▸ **Task set**:
1 > Return the stretch of the desk toy passage from "We gained insights" through "cleaning the house.", word for word.
2 > Retype the stretch of the entries from the start through the line that contains "pos(281,427)", keeping each line identical but leaving out the pictures.

▸ **Given passage**:
⁂

We gained insights from our user research and learned that people divide their idea of “fun” into what is available to them. There tend to be first choice activities and secondary activities. When one isn’t available they do the other. We also discovered that the idea of fun can fall in the field of something that occurs “unexpectedly”, such as a spontaneous trip with friends or discovering an old Polaroid when cleaning the house.

We narrowed down our user group to full-time working professionals who spend 80% of their time at their desk. We centered our interviews around these people and found that they viewed their work days to be repetitive and mundane. We wanted to inspire them to find a bit of fun in their everyday routine by focusing on creating a surprising and unique interface on their desk.

We decided we wanted to make a product that would engage with users spontaneously at random intervals during the day. Initially, we created a low-fidelity prototype (cardboard, felt, and wind-up toy [picture 1]) to use as a model to conduct user testing. We were able to gain promising feedback that shifted to develop a mid-fidelity prototype (laser cut plywood, servo, LED neopixels, vibration motors interacting with Arduino [picture 2]). From this user testing we learned that people would rather a desk toy that was more inconspicuous and simpler.

Through multiple iterations and user feedback we went from a light-up, sound producing model to a small toy penguin that is inconspicuous and engages the user via haptic feedback in response to different actions (patting the penguin’s head, shaking, or squeezing).

⁂

▸ **Raw records**:
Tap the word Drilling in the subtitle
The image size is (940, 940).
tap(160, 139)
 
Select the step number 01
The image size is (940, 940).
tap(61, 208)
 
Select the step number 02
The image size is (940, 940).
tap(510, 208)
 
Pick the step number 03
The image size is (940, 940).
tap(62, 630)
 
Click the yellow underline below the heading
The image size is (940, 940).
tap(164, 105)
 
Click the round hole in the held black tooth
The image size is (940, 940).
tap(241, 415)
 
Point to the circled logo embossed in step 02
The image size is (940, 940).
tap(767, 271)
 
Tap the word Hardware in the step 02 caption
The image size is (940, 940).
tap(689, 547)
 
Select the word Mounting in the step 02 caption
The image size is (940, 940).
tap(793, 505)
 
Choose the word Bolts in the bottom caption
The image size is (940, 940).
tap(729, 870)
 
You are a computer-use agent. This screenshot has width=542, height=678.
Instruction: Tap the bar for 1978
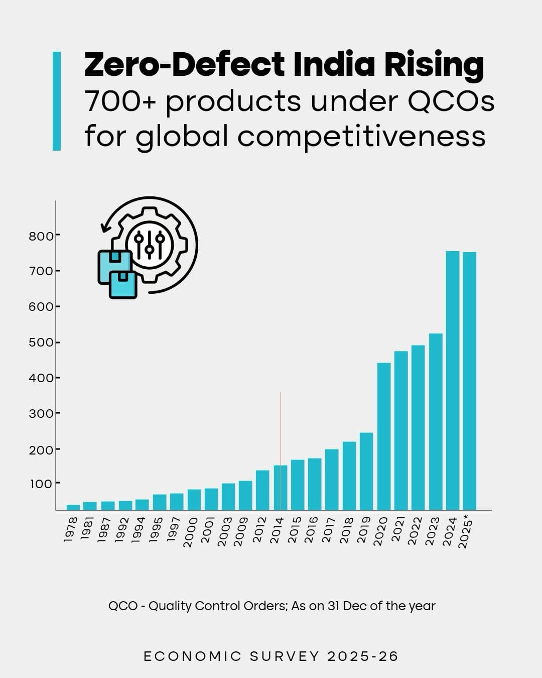pos(73,507)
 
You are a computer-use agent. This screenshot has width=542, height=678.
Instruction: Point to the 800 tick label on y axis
pos(41,236)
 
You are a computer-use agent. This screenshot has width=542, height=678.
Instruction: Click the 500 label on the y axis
pos(41,343)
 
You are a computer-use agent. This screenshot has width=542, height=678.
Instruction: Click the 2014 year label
pos(277,530)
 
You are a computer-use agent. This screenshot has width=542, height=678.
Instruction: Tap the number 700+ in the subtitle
pos(120,101)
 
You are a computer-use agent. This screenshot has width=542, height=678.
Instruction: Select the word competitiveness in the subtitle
pos(361,136)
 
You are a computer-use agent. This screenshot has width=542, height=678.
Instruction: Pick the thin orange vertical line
pos(281,427)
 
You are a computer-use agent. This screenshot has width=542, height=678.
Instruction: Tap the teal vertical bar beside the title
pos(57,101)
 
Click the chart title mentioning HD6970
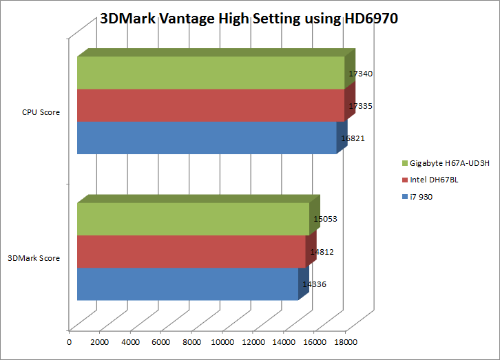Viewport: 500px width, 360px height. [249, 19]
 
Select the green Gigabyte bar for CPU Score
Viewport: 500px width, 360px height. [210, 72]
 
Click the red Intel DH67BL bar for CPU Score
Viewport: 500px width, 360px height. [210, 105]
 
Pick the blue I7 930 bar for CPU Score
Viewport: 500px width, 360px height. [207, 138]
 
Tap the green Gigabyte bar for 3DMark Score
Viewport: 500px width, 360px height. [193, 219]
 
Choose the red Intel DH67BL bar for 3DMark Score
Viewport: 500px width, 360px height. [191, 251]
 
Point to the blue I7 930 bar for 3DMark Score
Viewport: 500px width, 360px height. [187, 284]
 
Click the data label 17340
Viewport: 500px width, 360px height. [361, 74]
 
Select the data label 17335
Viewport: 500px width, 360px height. [361, 106]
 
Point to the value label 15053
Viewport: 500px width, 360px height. [325, 220]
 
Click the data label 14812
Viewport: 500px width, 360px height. [322, 252]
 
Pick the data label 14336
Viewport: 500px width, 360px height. [314, 284]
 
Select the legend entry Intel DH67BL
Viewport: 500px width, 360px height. [434, 180]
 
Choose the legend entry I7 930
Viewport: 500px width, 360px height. [421, 197]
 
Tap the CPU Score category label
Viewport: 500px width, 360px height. [40, 113]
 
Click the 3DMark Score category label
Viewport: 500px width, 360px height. [34, 259]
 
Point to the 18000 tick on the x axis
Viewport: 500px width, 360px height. [345, 341]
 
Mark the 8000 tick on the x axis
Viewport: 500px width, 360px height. [191, 341]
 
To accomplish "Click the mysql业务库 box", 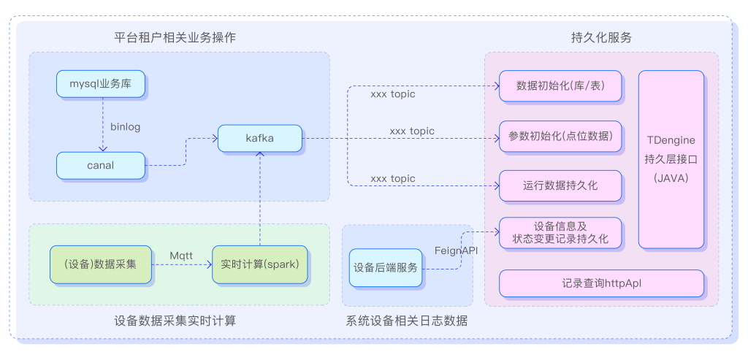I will coord(101,84).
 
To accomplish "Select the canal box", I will coord(101,165).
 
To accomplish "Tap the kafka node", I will coord(260,138).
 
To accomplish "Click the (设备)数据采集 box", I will coord(101,264).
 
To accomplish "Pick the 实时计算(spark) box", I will coord(260,264).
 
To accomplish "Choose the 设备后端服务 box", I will coord(386,267).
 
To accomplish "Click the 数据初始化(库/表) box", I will coord(560,85).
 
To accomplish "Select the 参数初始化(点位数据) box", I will coord(560,136).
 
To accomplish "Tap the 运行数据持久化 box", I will coord(560,185).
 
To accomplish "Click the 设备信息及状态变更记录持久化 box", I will coord(560,233).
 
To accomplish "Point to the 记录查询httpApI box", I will coord(601,283).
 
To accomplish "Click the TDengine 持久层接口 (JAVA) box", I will coord(671,158).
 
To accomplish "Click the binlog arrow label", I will coord(125,126).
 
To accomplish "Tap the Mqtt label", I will coord(181,254).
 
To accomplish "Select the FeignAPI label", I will coord(456,250).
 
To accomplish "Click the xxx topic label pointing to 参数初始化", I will coord(412,131).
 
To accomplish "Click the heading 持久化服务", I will coord(600,37).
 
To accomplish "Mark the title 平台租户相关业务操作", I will coord(175,37).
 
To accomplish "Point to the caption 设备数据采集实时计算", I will coord(175,321).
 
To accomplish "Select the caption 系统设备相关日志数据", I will coord(406,321).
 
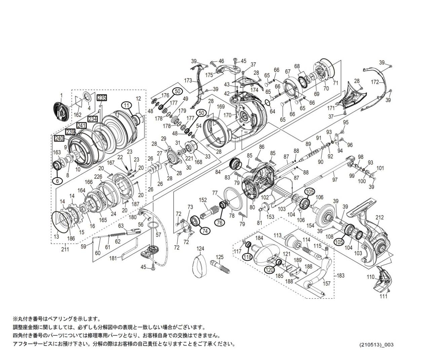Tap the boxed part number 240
point(59,138)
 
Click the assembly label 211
point(65,249)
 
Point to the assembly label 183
point(341,276)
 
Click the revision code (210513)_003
point(376,345)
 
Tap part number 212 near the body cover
point(379,218)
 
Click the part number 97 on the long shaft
point(334,180)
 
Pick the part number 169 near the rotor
point(221,107)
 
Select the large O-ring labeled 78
point(231,215)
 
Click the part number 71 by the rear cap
point(335,83)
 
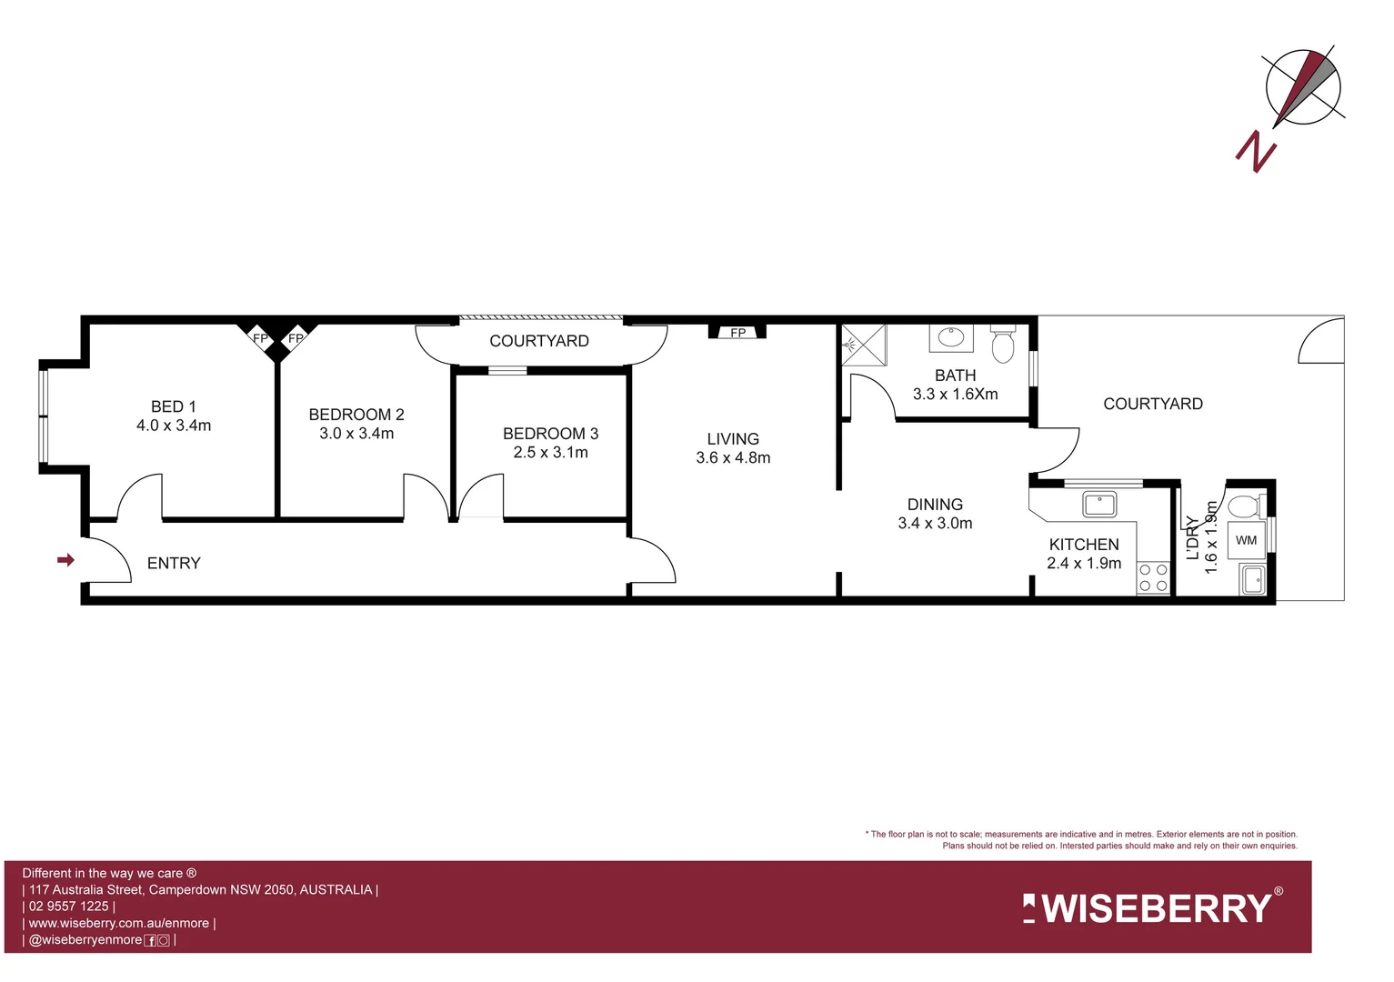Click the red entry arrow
click(x=65, y=560)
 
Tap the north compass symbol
click(x=1302, y=87)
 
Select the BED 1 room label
click(x=174, y=406)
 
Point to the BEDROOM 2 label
click(x=356, y=415)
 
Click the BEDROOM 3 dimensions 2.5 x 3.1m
click(x=550, y=453)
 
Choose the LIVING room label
click(x=733, y=439)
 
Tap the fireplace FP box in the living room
click(x=737, y=333)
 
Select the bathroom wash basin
click(x=951, y=338)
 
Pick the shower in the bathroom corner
click(x=863, y=346)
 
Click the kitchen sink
click(x=1099, y=503)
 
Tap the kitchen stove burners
click(x=1154, y=577)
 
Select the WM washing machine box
click(x=1246, y=540)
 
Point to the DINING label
click(x=935, y=505)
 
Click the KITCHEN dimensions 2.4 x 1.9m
click(x=1084, y=564)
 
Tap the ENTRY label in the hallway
click(x=174, y=564)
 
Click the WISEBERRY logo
click(x=1153, y=907)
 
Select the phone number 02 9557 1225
click(x=69, y=907)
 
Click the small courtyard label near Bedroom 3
click(x=539, y=341)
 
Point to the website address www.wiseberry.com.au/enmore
click(x=119, y=923)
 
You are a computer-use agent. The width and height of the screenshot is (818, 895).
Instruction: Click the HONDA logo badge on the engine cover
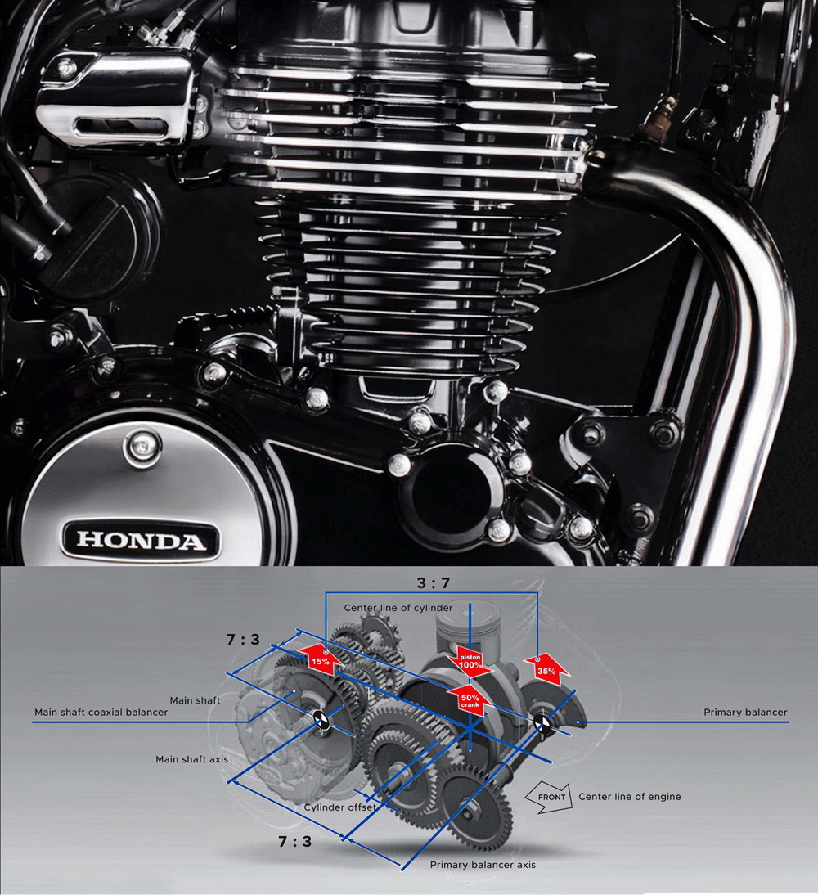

⁂

▸ **Outputs in order**:
1 >
We gained insights from our user research and learned that people divide their idea of “fun” into what is available to them. There tend to be first choice activities and secondary activities. When one isn’t available they do the other. We also discovered that the idea of fun can fall in the field of something that occurs “unexpectedly”, such as a spontaneous trip with friends or discovering an old Polaroid when cleaning the house.

2 >
Tap the word Drilling in the subtitle
The image size is (940, 940).
tap(160, 139)
 
Select the step number 01
The image size is (940, 940).
tap(61, 208)
 
Select the step number 02
The image size is (940, 940).
tap(510, 208)
 
Pick the step number 03
The image size is (940, 940).
tap(62, 630)
 
Click the yellow underline below the heading
The image size is (940, 940).
tap(164, 105)
 
Click the round hole in the held black tooth
The image size is (940, 940).
tap(241, 415)
 
Point to the circled logo embossed in step 02
The image size is (940, 940).
tap(767, 271)
 
Tap the word Hardware in the step 02 caption
The image size is (940, 940).
tap(689, 547)
 
Select the word Mounting in the step 02 caption
The image size is (940, 940).
tap(793, 505)
 
Choose the word Bolts in the bottom caption
The image size is (940, 940).
tap(729, 870)
 
You are a computer-use agent. This screenshot has width=542, height=678.
Instruction: Tap the bar for 1978
pos(73,507)
 
You are a computer-use agent. This screenshot has width=542, height=678.
Instruction: Point to the 800 tick label on y axis
pos(41,236)
 
You are a computer-use agent. This screenshot has width=542, height=678.
Instruction: Click the 500 label on the y axis
pos(41,343)
 
You are a computer-use agent. This screenshot has width=542, height=678.
Instruction: Click the 2014 year label
pos(277,530)
 
You are a computer-use agent. This screenshot has width=542, height=678.
Instruction: Tap the number 700+ in the subtitle
pos(120,101)
 
You are a computer-use agent. This screenshot has width=542, height=678.
Instruction: Select the word competitiveness in the subtitle
pos(361,136)
 
You are a computer-use agent. This screenshot has width=542, height=678.
Instruction: Pick the thin orange vertical line
pos(281,427)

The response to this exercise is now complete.